“Animale”: uma fábula ardente sobre corpos que não se deixam domesticar | 2025

Toda lenda nasce das sombras, de histórias que são invisíveis a olho nu. Quando essas ausências finalmente ganham vida, assumindo formas de medo e fascínio, revelam verdades sobre as comunidades das quais emergem. Pense nas figuras de nosso folclore, como a Mula sem Cabeça, por exemplo, que simboliza tradicionalmente o castigo destinado às mulheres que transgridem regras sociais ou religiosas, mostrando medos coletivos sobre sexualidade feminina e a manutenção de valores morais. Ou o Boitatá, entidade que protege as florestas, e que personifica simbolicamente o avanço descontrolado do homem sobre o meio ambiente. São histórias que não surgem de experiências distantes, mas de realidades palpáveis, que ganham contornos de verdade pela força da tradição oral, passando de geração em geração. “Animale” é a encenação do nascimento de um novo mito, que por sua vez emerge do território e das estruturas de poder que os atravessam. A diretora Emma Benestan conduz essa narrativa cruzando o realismo social com elementos fantásticos para expor as tensões de gênero que habitam espaços tradicionalmente masculinos.
Na trama, acompanhamos Nejma (Oulaya Amamra), uma jovem determinada a conquistar seu espaço nas tradicionais touradas da região da Camarga, no sul da França. Porém, quando uma série de mortes violentas abala a comunidade e a figura de um touro selvagem passa a rondar a região, Nejma se vê diante de um mistério que mistura instinto e sobrevivência. À medida que a tensão cresce, os contornos entre o real e o mítico começam a se desfazer.
No início de “Animale”, uma cena aparentemente corriqueira carrega, em sua banalidade, os germes do que virá. Um grupo de homens persegue um bezerro para marcá-lo com ferro quente, rito tradicional da região. Entre risos e gestos quase infantis, eles reduzem o ato à rotina, à brincadeira.

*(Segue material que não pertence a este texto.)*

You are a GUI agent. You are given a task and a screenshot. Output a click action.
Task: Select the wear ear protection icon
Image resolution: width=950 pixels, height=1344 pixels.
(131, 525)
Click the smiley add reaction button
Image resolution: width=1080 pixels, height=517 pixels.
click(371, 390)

Mas o que se desenrola diante da câmera é o domínio de muitos sobre um só. O corpo jovem do animal sendo imobilizado, contido, gravado na brasa entre gemidos abafados. Essa imagem inaugural antecipa o maior trunfo do filme: sua capacidade de transitar, com naturalidade, do concreto ao simbólico, da matéria ao mito. E o faz sem excessos. Emma Benestan não propõe enigmas a serem decifrados. Seus símbolos surgem da matéria viva do corpo. O mistério, aqui, não pede solução, ele pulsa, clama ser percebido.

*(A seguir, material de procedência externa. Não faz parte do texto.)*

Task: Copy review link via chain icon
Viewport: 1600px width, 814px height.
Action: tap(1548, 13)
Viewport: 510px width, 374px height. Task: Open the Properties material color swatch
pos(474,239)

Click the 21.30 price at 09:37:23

No centro de tudo está Nejma, única mulher em um universo dominado por homens. Ela treina e trabalha, sempre movida por um desejo de pertencimento que, ao que tudo indica, está ligado à perda do pai e ao afastamento da mãe, quase ausente em cena. Seu corpo, a princípio moldado pela tradição, aos poucos começa a escapar das normas. Há uma dissonância crescente entre Nejma e o mundo ao seu redor, ainda que, num primeiro momento, ela seja retratada como uma figura respeitada em todos os espaços, do rancho ao vestiário da arena.
Após sua estreia oficial na tourada, ela sai com os amigos para celebrar, mas desmaia em meio à euforia. A partir desse episódio, Nejma começa a sentir uma estranha conexão com os touros, como se houvesse uma pulsação em comum. Não se trata de uma simples metáfora, o que o filme sugere é uma mutação física e existencial. É nesse ponto que “Animale” se aproxima do território do horror, mas sem recorrer ao susto fácil ou à linguagem do gênero em sua forma mais convencional. O corpo de Nejma se transforma, sim, mas o que realmente assusta é o modo como sua presença passa a desestabilizar a ordem local. O medo muda de lugar. O que começa como um drama de afirmação individual ganha contornos de fábula, beirando ao horror corporal. Uma insurgência física contra tudo o que tenta domesticar. Nejma não é uma heroína no sentido clássico, ela é algo que ameaça e reconfigura tudo à volta.
Ao fim, “Animale” começa com os pés fincados na terra e aos poucos se eleva em outra frequência, onde o concreto e o simbólico se entrelaçam com naturalidade. Nejma, em sua jornada de transfiguração, deixa de ser personagem para tornar-se figura e assim, Emma Benestan esculpe o contorno de um mito em formação. Um mito nascido da carne.